The LLM is the brain, and it’s where model size stops being optional. After testing, two models earned the job: FunctionGemma 270M on mobile (enough to emit a tool call, all a phone-side agent needs) and Gemma 4 E2B/E4B (4-bit MLX) on desktop (genuine multi-turn conversation and reasoning that holds up, while staying light). The tempting middle — a compact sub-1B chat head — looks free on footprint but wobbles on real multi-turn, so it didn’t make the cut. The jump that matters isn’t 0.27B → 0.8B; it’s FunctionGemma’s tool-calls → Gemma 4’s conversation.
The rest of the stack steps up too: desktop swaps the lightweight Parakeet-EOU for Parakeet-TDT (full multilingual), and TTS stays on Supertonic-3 everywhere — fast, 44.1 kHz, stable. We skip the heavier zero-shot-cloning TTS models on purpose; cloning isn’t reliable enough to sit inside an always-on agent.
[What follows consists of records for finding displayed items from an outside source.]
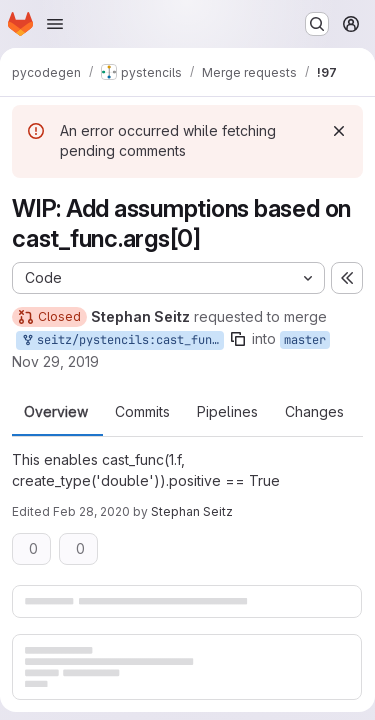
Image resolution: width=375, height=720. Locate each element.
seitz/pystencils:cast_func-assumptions (122, 340)
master (305, 340)
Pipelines (227, 412)
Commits (142, 412)
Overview (56, 412)
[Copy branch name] (238, 339)
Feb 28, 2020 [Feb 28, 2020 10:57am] (91, 511)
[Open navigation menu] (55, 24)
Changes (314, 412)
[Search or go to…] (317, 24)
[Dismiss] (339, 131)
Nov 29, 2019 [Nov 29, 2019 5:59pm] (55, 361)
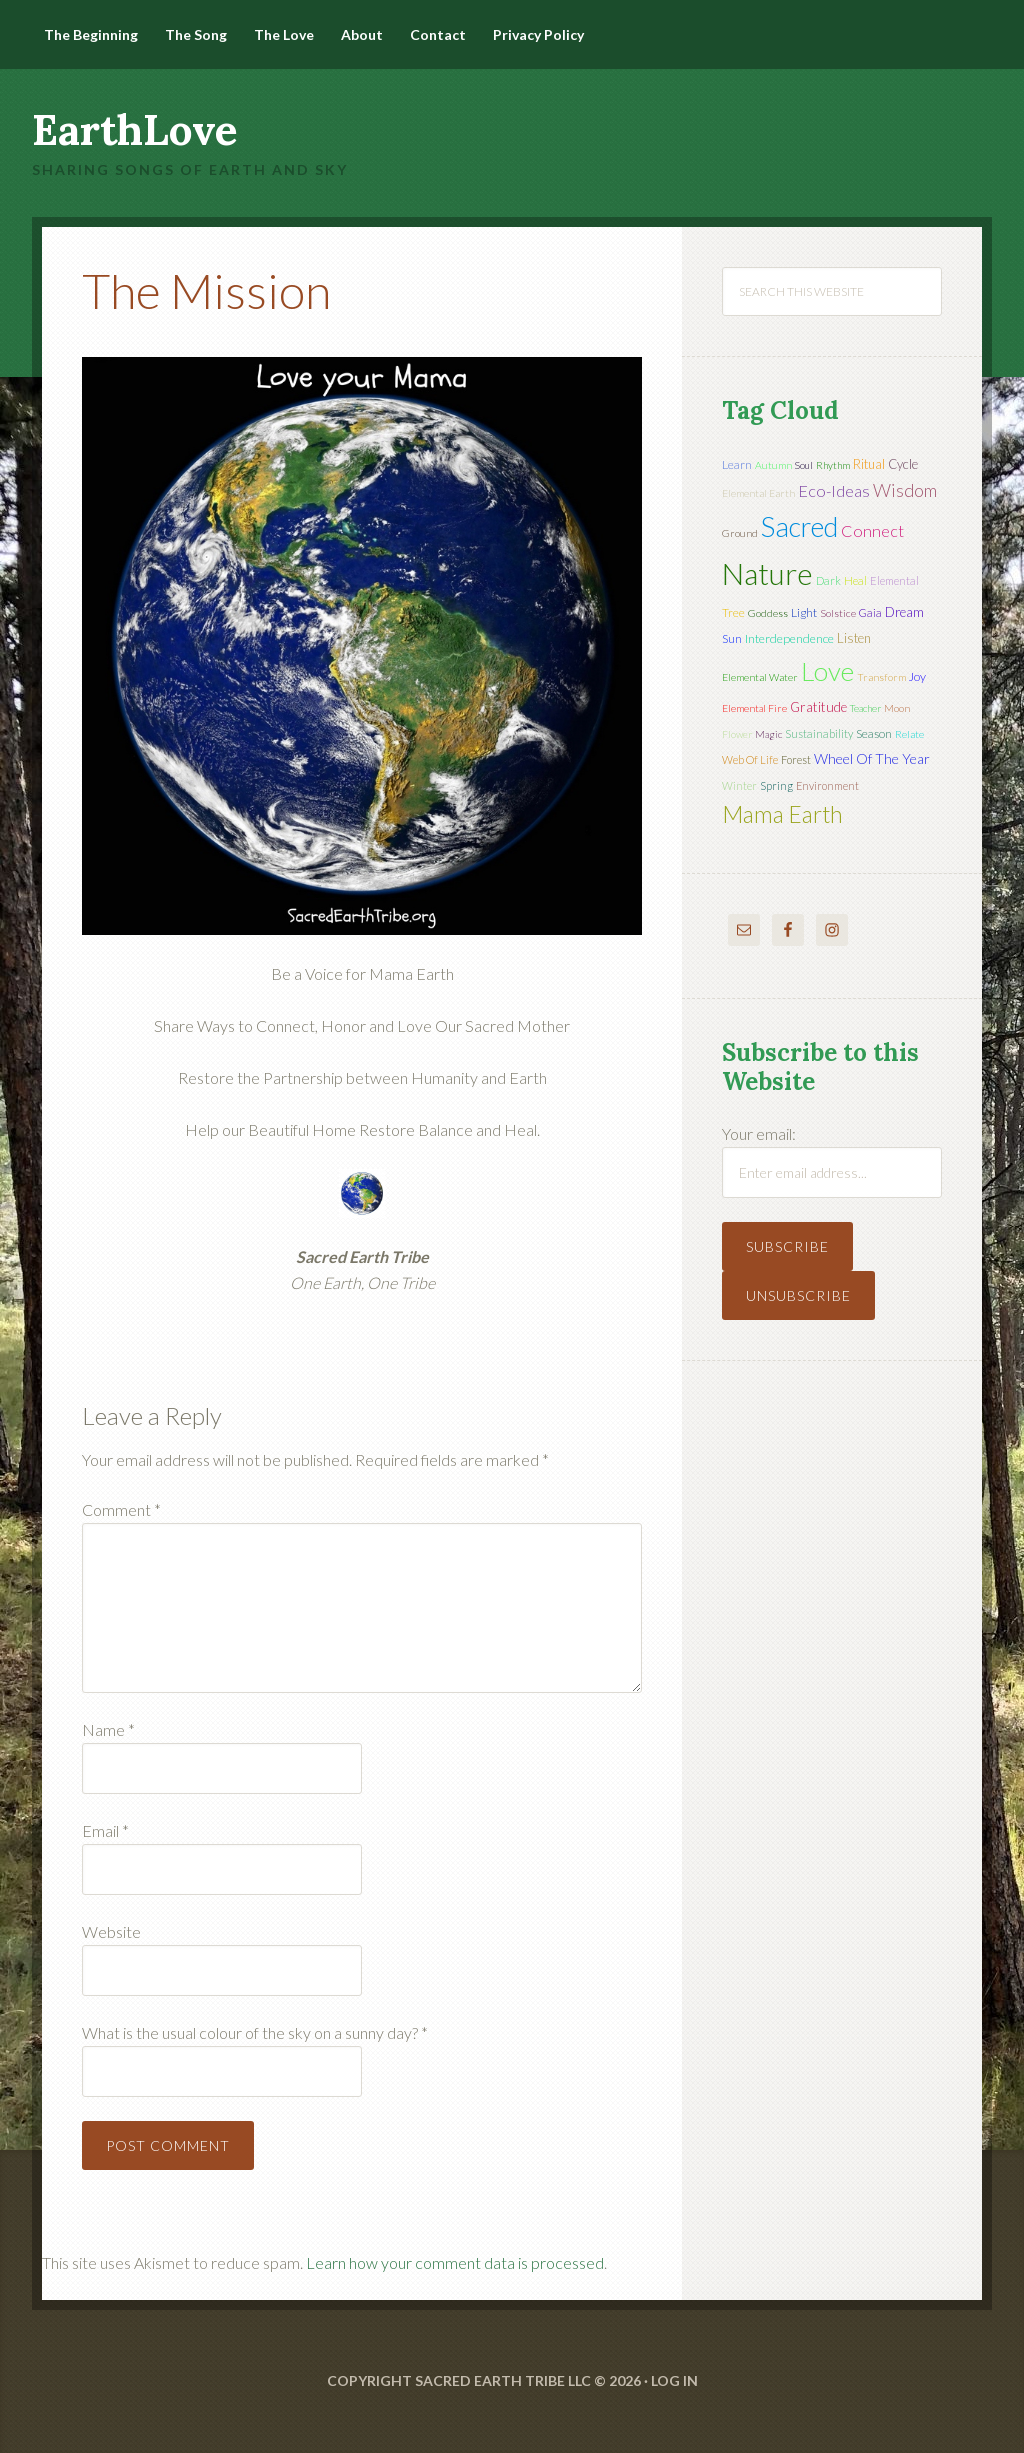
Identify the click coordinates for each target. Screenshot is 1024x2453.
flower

| Stage | Mobile | Desktop (Mac / MLX) |
|---|---|---|
| VAD | Silero v6.2.1 | Silero v6.2.1 |
| STT | Parakeet-EOU (streaming) | Parakeet-TDT (multilingual) |
| LLM | FunctionGemma 270M | Gemma 4 E2B/E4B |
| TTS | Kokoro-82M / Supertonic-3 | Supertonic-3 |
| Resident set | iPhone ~1.2 GB · S23 ~1.5 GB | ~4 GB |
That desktop path is what the Runner Agent ships — a notarized macOS app running Mic → VAD → Parakeet-TDT → Gemma 4 → Supertonic TTS entirely locally, a 47 MB DMG with the whole loop around ~4 GB on Apple Silicon. And because the brain emits tool calls, Runner doesn’t just talk back — it drives the machine by voice: open a browser and run DOM operations, open Telegram or WhatsApp to read incoming messages and type replies, launch and control apps — all from spoken commands, all local. That’s the real reason desktop wants Gemma 4 and not a 270M tool-caller: acting on the machine takes actual reasoning, not just slot-filling.
One pipeline, matched to the budget.
VAD → STT → LLM → TTS is identical everywhere. Everything interesting is matching each stage to the device’s accelerator and memory.
Battery and thermals pick the models. The ANE makes iOS effectively free CPU-wise; Android is CPU-real-time today with NPU headroom to come.
The whole loop fits in ~4 GB, and that budget buys Gemma 4 reasoning that drives the machine by voice, plus multilingual Parakeet-TDT.
Audio and conversation state never leave the device — perception, reasoning, and synthesis all run on the metal in front of you.